Exercise aim: Repeat, please, exactly the lines from the one that has "Task: Click the poster's profile picture" through the end of the records below, with pictures dropped.

Stored data:
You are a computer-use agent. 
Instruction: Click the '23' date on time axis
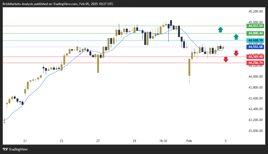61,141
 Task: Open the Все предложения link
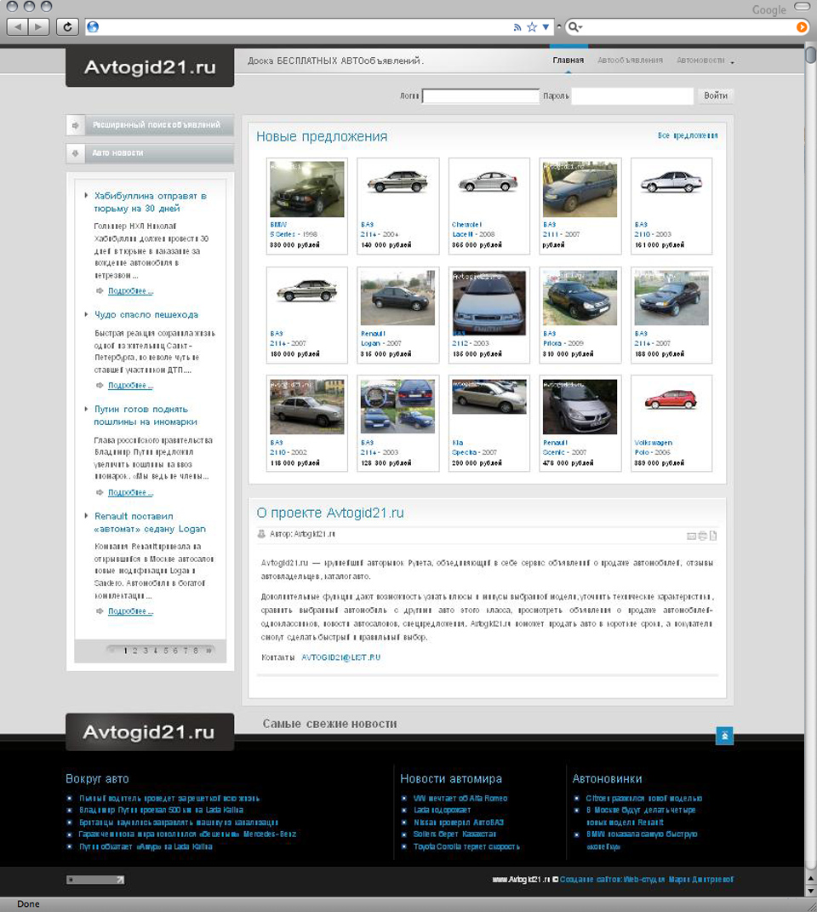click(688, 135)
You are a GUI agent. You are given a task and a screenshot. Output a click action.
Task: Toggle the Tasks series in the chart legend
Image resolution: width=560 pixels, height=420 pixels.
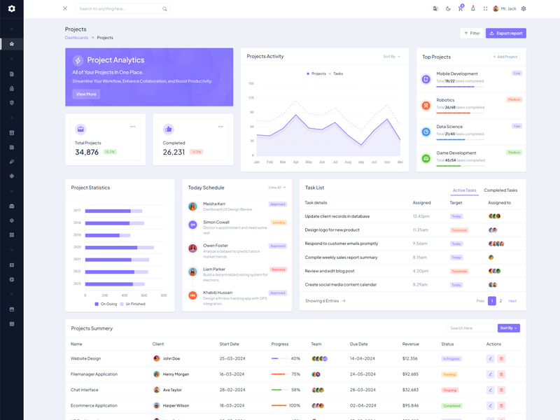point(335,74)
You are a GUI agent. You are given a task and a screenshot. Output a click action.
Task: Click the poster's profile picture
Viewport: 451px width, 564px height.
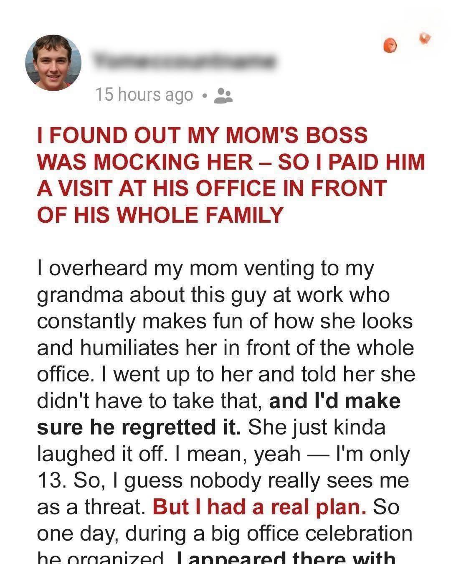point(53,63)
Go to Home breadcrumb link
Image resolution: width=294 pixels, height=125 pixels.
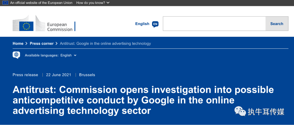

Response:
Task: Click the poster's profile picture
Viewport: 451px width, 564px height.
point(53,63)
Go to Home breadcrumb link
Image resolution: width=294 pixels, height=125 pixels.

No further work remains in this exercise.